Lavorare per 750 euro al mese? No, grazie

Lavorare per 750 euro al mese? No, grazie. Il video denuncia di una giovane ingegnera è divetanto virale su TikTok. Stipendi da fame in Italia.

Lo sfogo di Ornela Casassa

Lavorare per 750 euro al mese? No, grazie. Sta facendo molto discutere il video denuncia dell’ingegnera ligure Ornela Casassa diventato virale su TikTok. La donna 28enne ha lasciato Chiavari per trasferirsi a Genova dove ha studiato e dove ha iniziato anche a lavorare con uno stage al termine del percorso di laurea. Dopo 6 mesi di sfruttamento a 600 euro al mese, dalla stessa azienda arriva l’offerta di lavoro “vera”: 900 euro a partita IVA. Vale a dire 750 euro netti al mese.
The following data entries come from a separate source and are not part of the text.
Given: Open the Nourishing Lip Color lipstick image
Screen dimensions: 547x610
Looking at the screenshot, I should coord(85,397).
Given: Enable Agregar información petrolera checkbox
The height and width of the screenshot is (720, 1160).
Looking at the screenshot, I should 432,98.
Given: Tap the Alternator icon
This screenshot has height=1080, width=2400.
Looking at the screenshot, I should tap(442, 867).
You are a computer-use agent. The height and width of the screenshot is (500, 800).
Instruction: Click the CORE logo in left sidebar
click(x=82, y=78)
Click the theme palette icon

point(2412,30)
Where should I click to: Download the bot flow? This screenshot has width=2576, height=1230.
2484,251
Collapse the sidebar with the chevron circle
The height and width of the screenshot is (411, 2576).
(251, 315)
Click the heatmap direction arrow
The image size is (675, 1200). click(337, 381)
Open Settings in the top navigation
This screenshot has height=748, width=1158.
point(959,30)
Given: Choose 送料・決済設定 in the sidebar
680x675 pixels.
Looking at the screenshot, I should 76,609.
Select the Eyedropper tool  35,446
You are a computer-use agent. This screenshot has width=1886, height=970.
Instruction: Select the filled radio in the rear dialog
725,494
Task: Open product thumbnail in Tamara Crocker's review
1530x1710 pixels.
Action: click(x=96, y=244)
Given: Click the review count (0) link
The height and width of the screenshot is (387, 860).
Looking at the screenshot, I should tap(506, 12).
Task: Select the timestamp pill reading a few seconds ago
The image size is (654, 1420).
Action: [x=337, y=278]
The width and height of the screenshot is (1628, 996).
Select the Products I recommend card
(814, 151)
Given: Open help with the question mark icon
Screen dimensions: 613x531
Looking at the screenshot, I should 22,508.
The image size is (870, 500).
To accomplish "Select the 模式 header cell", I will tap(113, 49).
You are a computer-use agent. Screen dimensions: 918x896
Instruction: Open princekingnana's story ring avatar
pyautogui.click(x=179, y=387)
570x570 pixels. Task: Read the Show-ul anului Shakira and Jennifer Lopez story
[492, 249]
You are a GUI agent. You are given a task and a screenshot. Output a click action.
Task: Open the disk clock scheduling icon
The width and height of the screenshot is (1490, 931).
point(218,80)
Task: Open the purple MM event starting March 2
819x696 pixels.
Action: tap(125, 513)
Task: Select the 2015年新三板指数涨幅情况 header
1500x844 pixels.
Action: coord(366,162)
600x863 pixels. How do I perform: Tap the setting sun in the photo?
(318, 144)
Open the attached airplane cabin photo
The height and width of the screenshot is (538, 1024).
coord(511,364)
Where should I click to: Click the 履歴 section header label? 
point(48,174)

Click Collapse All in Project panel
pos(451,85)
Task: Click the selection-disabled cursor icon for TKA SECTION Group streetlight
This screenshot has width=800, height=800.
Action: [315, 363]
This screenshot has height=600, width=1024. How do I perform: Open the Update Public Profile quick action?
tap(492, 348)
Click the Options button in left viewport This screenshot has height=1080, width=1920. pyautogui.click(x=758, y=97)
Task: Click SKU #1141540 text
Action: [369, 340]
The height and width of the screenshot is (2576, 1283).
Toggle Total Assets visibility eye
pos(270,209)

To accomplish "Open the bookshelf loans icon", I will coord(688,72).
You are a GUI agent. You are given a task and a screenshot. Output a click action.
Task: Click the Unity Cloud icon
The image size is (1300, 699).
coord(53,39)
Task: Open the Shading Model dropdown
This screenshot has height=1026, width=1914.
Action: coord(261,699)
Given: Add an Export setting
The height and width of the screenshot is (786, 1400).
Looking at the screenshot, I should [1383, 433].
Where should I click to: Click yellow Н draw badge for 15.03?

Una cifra ridicola nell’Italia di oggi, inferiore al Reddito di cittadinanza. E il problema non è il Reddito di cittadinanza. La proposta di lavoro è stata rifiutata. Nel video l’ingegnere Casassa dice: “Ma io devo vivere con 750 euro? Ma io non mi ci pago l’affitto, io non ci vivo. Bisogna smette di abbassare l’asticella nel lavoro”. Stare impegnato per ritrovarsi alla fine del mese senza un euro in tasca non è lavoro, ma schiavismo. Il mercato del lavoro in Italia è sempre più precario, fatto di stipendi inadeguati e contratti inesistenti. L’ingegnere Casassa aggiunge: “E’ un no che mi sono potuta permettere. I miei genitori mi avrebbero rimesso un tetto sulla testa, se avessi perso l’affitto. Molti invece avrebbero dovuto accettare: se non ci fossero stati i miei, se avessi avuto un figlio, neanche io avrei detto no. Chi può permetterselo deve dire no, dobbiamo cominciare noi a costruire una diga”. Questo è il problema. I tirapiedi degli imprenditori (ovvero i politici) vogliono ridurre in disperazione la gente per costringerli ad accettare qualsiasi offerta ridicola. Lavorare è un cosa diversa da finire in pasto a schiavisti e prenditori. Un lavoro deve dare dignità, soprattutto economica. Siamo arrivati al punto che finisce in povertà pure chi ha un lavoro. In Italia la maggioranza dei datori di lavoro vanno al ribasso con paghe da fame perché c’è la convinzione che offrire un lavoro sia un favore.